The show he singled out returns on 21 August with eight episodes and, according to recent trailers screened exclusively in cinemas, will see John Cena’s anti‑hero hopping across parallel realities as he and his team attempt to replace counterparts in a different timeline. Viewers can expect at least one “really, really, really big cameo,” Gunn has teased, while publicity materials confirm the arrival of characters such as Hawkgirl and Guy Gardner.
Gunn’s remarks land less than a week after Superman—the first feature in the interconnected slate—opened to an estimated $122 million domestic haul and $95 million overseas, a start industry analysts call a crucial litmus test for Warner Bros. Discovery’s revamped superhero strategy. The film, positioned as the cornerstone of Chapter One: “Gods and Monsters,” cost roughly $225 million and carries an 83 percent fresh rating on review aggregators, although critics remain split on its lighter tone and a late‑act decision that sees the Man of Steel kill a genetic duplicate.
That choice has reignited a decade‑old debate about the character’s moral code—one Gunn attempted to defuse days ago by explaining that the DCU “isn’t about telling one long story” so much as “creating a universe” where individual arcs can challenge tradition. Yet the filmmaker, who balances studio chief duties with hands‑on writing and directing, insists the bigger narrative is quietly aligning toward a crossover event unlike the conventional multiverse spectacles fans expect.
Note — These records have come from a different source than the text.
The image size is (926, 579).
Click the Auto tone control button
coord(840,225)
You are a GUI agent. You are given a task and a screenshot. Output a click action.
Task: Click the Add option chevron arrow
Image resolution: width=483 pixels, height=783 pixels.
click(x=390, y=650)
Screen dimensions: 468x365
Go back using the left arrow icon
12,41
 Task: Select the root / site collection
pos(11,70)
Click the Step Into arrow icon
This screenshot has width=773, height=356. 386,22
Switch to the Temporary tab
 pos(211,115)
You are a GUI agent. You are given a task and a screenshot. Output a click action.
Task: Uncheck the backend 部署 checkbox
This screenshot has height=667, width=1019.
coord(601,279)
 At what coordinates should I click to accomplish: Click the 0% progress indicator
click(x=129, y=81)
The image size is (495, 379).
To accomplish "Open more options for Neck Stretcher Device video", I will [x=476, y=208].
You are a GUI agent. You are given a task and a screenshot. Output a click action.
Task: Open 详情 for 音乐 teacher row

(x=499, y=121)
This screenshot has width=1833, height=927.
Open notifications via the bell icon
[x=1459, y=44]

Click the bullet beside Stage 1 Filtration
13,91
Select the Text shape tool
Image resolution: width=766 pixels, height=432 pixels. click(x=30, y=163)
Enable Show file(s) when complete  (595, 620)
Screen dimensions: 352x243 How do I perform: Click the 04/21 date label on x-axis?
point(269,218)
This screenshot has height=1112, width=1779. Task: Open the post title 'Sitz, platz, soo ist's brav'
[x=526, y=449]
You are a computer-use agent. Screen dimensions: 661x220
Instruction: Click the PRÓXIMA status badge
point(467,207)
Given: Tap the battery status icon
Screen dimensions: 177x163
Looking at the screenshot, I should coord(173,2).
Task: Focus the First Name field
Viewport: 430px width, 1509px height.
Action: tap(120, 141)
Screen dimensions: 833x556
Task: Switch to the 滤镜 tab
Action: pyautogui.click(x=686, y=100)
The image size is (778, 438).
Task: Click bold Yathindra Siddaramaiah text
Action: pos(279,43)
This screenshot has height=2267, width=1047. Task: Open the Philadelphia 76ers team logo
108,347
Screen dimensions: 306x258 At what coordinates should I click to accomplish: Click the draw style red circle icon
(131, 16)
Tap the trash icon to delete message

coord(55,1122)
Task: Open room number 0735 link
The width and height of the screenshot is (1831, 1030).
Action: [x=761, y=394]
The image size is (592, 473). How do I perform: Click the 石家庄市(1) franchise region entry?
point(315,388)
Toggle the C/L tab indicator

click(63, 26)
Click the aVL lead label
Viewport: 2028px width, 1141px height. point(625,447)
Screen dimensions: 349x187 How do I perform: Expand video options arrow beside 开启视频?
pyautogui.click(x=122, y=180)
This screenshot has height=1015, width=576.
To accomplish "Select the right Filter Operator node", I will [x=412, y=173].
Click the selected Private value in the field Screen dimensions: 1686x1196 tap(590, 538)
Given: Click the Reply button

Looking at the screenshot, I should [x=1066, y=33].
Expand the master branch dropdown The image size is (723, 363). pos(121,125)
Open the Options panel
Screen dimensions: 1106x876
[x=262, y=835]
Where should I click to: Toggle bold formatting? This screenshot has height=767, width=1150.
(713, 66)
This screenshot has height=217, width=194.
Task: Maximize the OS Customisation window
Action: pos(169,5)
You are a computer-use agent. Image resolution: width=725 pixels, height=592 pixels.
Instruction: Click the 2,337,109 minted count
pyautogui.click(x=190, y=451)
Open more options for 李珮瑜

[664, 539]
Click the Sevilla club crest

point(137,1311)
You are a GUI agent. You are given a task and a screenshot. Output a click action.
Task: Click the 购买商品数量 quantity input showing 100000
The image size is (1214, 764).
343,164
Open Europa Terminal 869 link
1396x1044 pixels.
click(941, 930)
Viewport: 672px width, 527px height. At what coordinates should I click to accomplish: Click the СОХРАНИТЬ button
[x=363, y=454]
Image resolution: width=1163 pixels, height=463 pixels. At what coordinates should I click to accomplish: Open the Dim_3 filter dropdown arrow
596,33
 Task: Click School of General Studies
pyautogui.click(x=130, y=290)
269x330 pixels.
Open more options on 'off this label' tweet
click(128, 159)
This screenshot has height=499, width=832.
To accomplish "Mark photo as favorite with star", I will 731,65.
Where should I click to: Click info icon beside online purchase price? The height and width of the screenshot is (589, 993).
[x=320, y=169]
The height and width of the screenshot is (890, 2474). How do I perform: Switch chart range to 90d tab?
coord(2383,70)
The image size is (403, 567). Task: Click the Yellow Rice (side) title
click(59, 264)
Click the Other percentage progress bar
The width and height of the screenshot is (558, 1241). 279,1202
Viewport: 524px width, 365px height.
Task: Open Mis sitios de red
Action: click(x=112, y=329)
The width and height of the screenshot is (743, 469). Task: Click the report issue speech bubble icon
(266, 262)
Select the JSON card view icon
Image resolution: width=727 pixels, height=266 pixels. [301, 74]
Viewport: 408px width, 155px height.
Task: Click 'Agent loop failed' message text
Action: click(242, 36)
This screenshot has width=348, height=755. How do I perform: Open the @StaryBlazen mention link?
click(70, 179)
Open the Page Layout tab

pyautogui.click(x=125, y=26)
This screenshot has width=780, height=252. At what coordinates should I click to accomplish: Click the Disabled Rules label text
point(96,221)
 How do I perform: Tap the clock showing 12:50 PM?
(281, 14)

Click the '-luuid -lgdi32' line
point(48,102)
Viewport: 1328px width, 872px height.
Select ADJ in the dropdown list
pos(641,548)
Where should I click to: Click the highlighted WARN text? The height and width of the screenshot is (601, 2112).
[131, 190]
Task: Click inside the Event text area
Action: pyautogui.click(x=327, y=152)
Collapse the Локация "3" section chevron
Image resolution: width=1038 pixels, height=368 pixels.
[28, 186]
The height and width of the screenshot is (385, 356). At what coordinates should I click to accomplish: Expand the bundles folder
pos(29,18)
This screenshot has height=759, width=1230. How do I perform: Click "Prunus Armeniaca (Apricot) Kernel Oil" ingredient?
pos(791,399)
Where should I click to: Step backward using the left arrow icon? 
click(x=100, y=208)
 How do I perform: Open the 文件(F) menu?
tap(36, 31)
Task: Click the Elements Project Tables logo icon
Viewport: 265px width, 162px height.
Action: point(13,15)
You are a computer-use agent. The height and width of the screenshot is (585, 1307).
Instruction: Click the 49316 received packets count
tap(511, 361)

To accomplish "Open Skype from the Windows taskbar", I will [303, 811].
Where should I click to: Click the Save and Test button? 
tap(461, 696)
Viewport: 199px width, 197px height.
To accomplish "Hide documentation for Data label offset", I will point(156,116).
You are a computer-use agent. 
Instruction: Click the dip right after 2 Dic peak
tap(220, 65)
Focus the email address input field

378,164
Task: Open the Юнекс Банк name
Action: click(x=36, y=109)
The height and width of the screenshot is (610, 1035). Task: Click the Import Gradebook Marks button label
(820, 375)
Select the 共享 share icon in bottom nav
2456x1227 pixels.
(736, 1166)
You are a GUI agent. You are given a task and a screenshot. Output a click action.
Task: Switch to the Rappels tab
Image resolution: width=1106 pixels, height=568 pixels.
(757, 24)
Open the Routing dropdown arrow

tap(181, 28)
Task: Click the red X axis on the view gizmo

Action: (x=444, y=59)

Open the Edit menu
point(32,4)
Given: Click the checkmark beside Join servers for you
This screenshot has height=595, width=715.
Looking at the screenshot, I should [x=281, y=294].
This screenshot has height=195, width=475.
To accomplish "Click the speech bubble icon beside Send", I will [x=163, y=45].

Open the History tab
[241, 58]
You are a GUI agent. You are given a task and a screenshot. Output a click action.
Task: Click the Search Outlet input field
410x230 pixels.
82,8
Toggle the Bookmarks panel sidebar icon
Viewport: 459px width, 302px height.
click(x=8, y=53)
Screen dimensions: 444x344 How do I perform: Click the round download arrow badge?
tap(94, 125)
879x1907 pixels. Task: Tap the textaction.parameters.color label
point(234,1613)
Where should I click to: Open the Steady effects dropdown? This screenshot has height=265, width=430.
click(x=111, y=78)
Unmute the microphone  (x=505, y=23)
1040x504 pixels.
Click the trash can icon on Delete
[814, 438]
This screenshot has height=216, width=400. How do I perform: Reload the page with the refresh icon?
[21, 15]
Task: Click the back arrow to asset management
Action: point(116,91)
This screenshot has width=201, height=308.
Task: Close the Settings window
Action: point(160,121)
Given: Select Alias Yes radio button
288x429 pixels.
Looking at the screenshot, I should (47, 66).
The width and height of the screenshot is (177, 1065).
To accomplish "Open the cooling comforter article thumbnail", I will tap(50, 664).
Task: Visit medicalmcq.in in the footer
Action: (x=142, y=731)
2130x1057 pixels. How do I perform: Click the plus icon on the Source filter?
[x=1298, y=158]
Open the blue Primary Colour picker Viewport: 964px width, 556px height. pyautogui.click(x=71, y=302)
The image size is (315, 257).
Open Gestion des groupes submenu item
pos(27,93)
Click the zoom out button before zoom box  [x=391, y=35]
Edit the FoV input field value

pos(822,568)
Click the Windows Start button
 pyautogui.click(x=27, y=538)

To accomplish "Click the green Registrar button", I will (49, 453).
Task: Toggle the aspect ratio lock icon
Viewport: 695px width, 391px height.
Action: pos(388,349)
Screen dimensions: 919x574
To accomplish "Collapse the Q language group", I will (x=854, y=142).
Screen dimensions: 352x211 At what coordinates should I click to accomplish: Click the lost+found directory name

Even so, outside voices are already weighing the risks. One prominent radio host labeled Superman “pure torture,” while Forbes’ early pan called the script “overstuffed.” Others praise what an Entertainment Weekly profile described as Gunn’s “cohesive yet flexible” blueprint, noting that future projects such as Creature Commandos and Lanterns are designed to dovetail with themes seeded in Peacemaker.
Whether audiences embrace the slow‑burn mystery Gunn is knitting together will come into sharper focus when Peacemaker returns next month, armed with the first real hints of who—rather than what—this new DC saga is ultimately about.